A third criterion was conformity to the proper understanding of Christianity (the
regula fidei
or “rule of faith”) as the majority church (and certainly the majority of those in power in the church) saw it. The
Gospel of Peter
had failed on this point, possibly because it could be read to support a Gnostic view that the divine aspect of Jesus abandoned him before death (v. 19), and so permission to use it was withdrawn. Such was the fate of numerous other gospels, apocryphal acts, and pseudepigraphic epistles.

Finally, the document had to be sufficiently “catholic,” meaning that it had to be understood as applying to the church as a whole. This was most problematic for the so-called catholic epistles (that is, general letters, not sent to specific Christian communities or individuals: the letters of James, 1 and 2 Peter, 1, 2, and 3 John, and Jude) and the epistles of Paul (which had been sent to specific communities or individuals). The former, though not identified with one recipient or community, may have been seen as overly specific; the latter were obviously intended to address specific problems or situations. These documents therefore were reinterpreted so that their message was seen as applying to the entire Christian world.

“Divine inspiration” was not a criterion for acknowledging a document as scripture. The concept itself was developing only during the second century and worked, rather, the other way around. All works of scripture were understood to be divinely inspired, but divine inspiration was never a
limiting
factor in the establishment of the New Testament. Many documents were thought to be inspired without simultaneously being considered scripture. Thus acknowledgement by Clement of Alexandria that the
Shepherd of Hermas
or the
Epistle of Barnabas
were inspired cannot be taken further to demonstrate that he also considered them to be scripture.

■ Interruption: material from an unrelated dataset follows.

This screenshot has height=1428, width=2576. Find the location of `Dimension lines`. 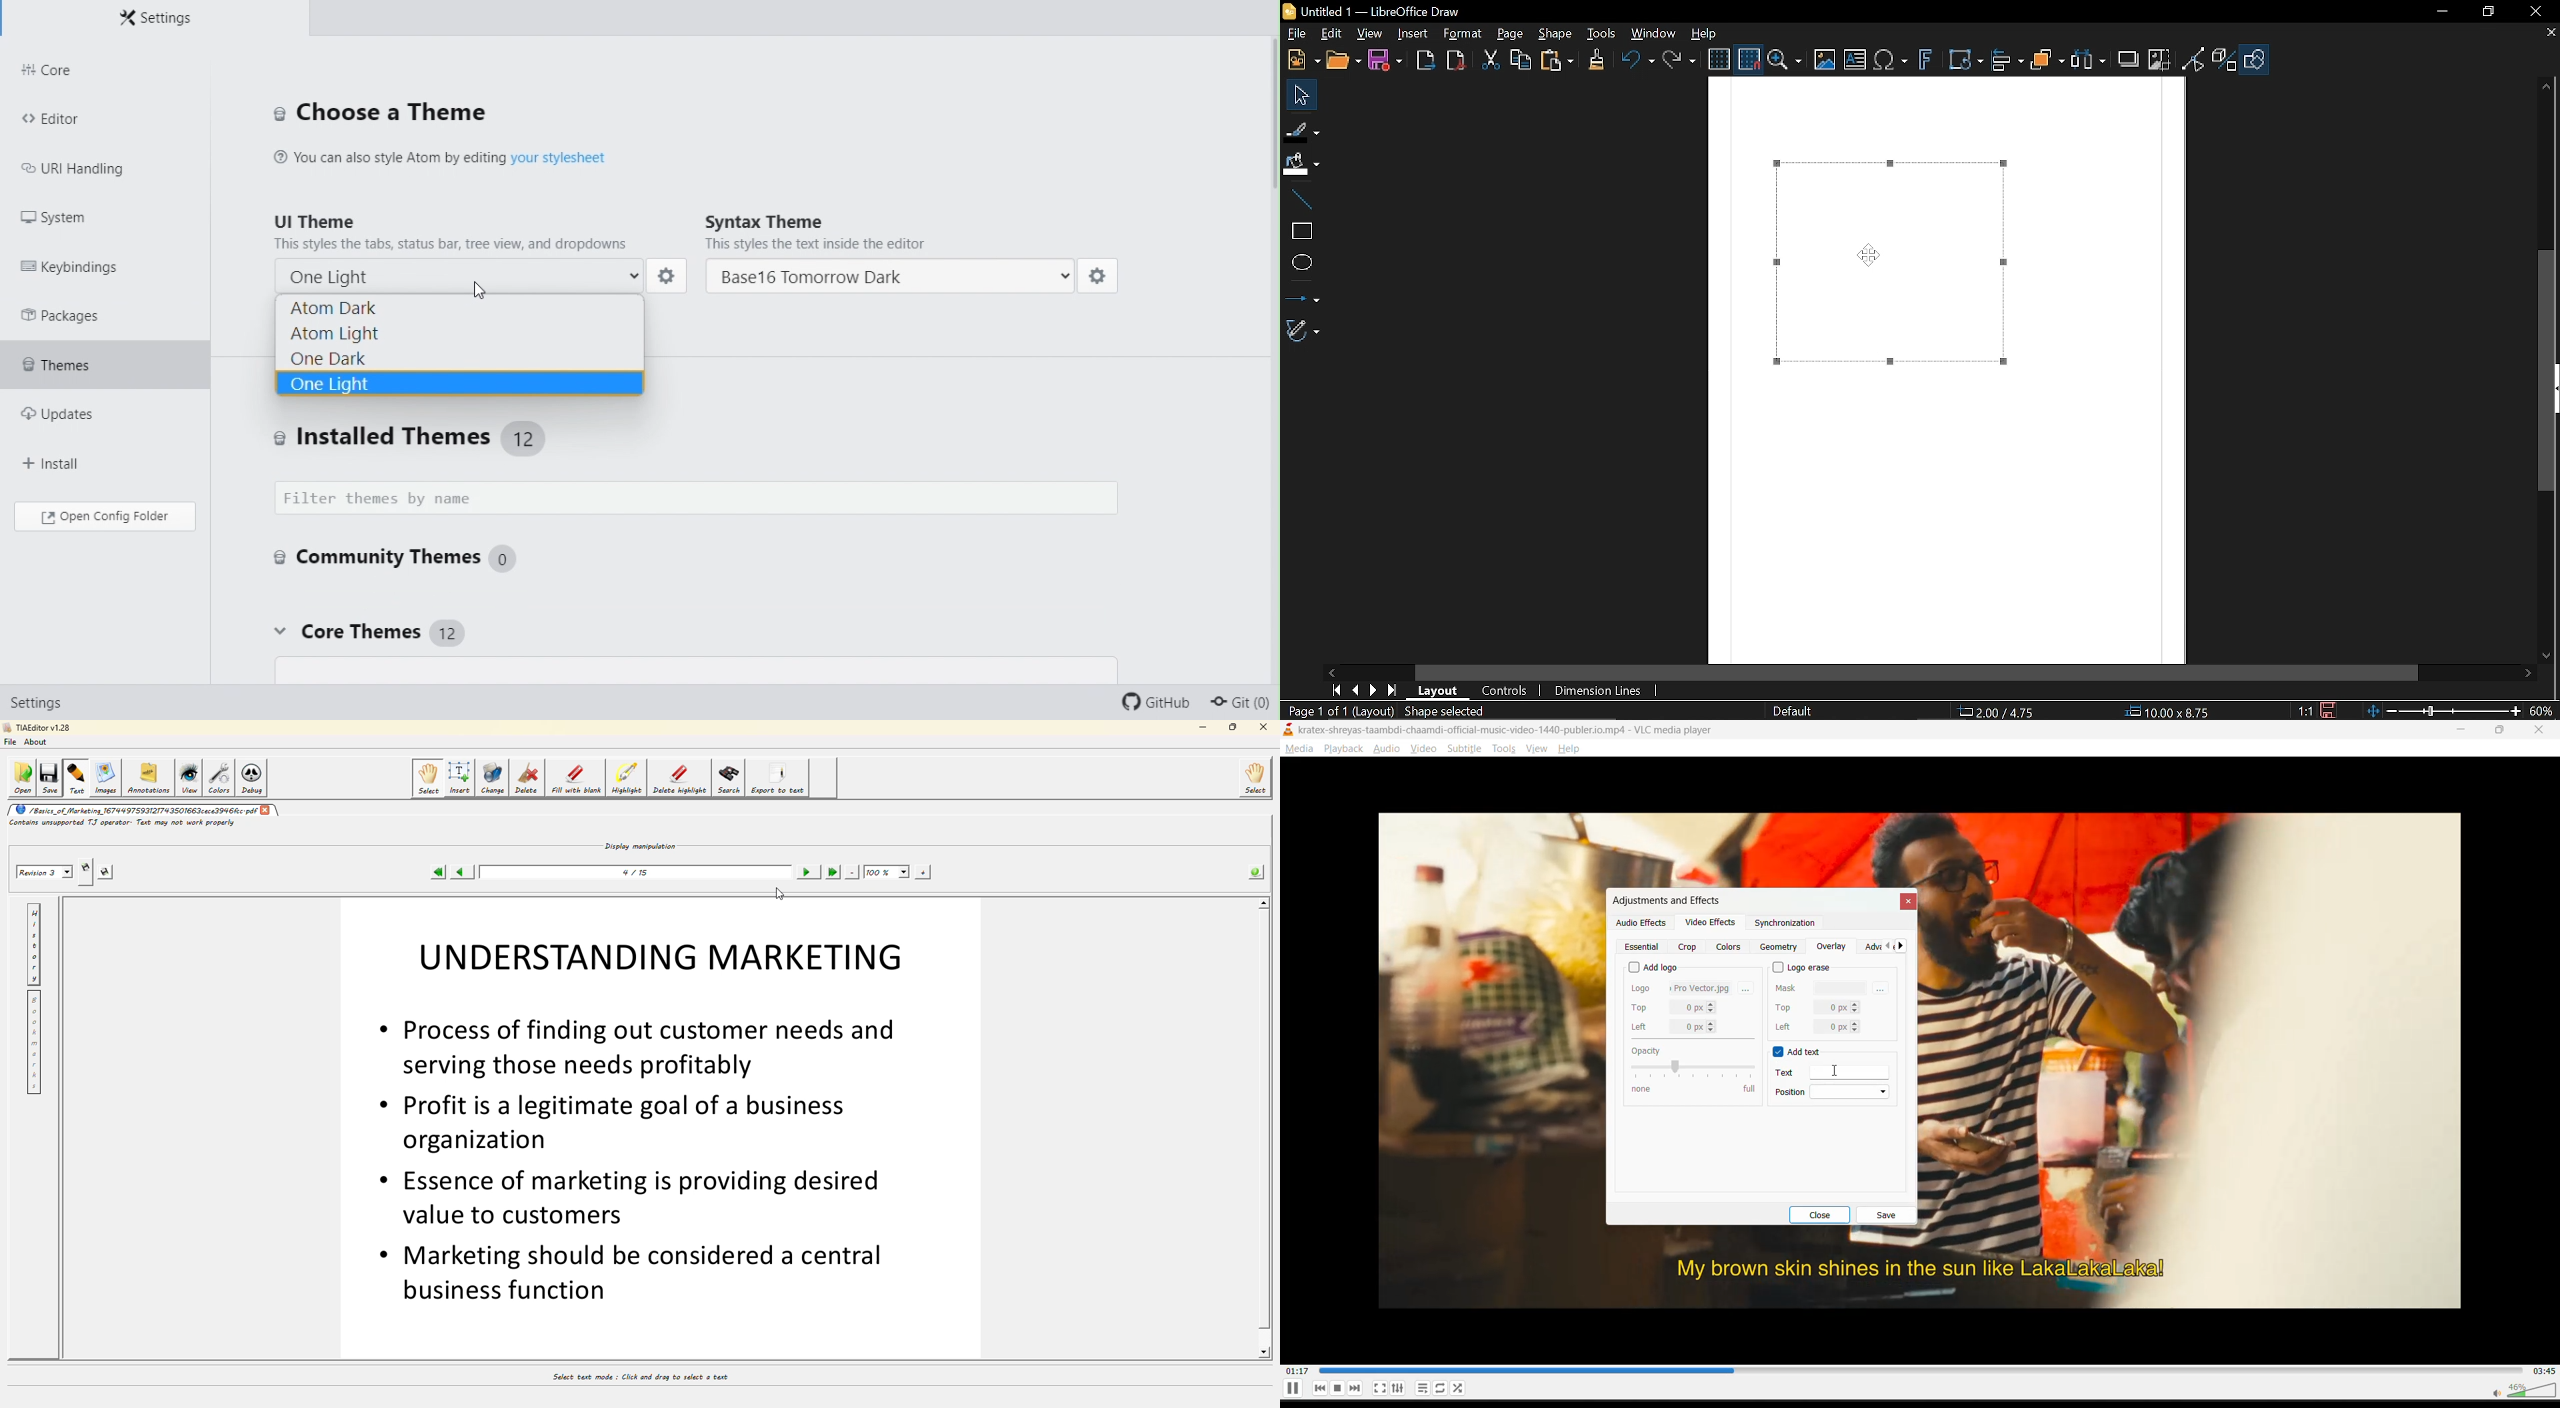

Early reformers, particularly Martin Luther (1483–1546), one of those who led what came to be the Protestant Reformation of the sixteenth century, began to challenge those very books that had been questioned in the last decades of the formation of the canon. The issue finally came to a head in 1522 when Luther relegated Hebrews, James, Jude, and Revelation to the end of the New Testament and left them without a sequence number as he had given to the other twenty-three books. He thereby implied that these books ought to have a lower status. Luther’s practice was followed by William Tyndale’s first English translation in 1525. In response, in 1546 at the Council of Trent, the Roman Catholic Church for the first time formally declared as an article of faith “all of the books the Old and New Testament … with an equal sense” to be “canonical” and that anyone who said otherwise was to “be anathema.” As far as the New Testament canon was concerned, over the next decades several Protestant churches, including the Church of England and the French and Belgic Confessions, followed suit. The Presbyterians followed nearly a century later in the Westminster Confession. But some Protestants, most notably the Lutherans, have never declared the canon closed, and thus the question of the canon persists to this day.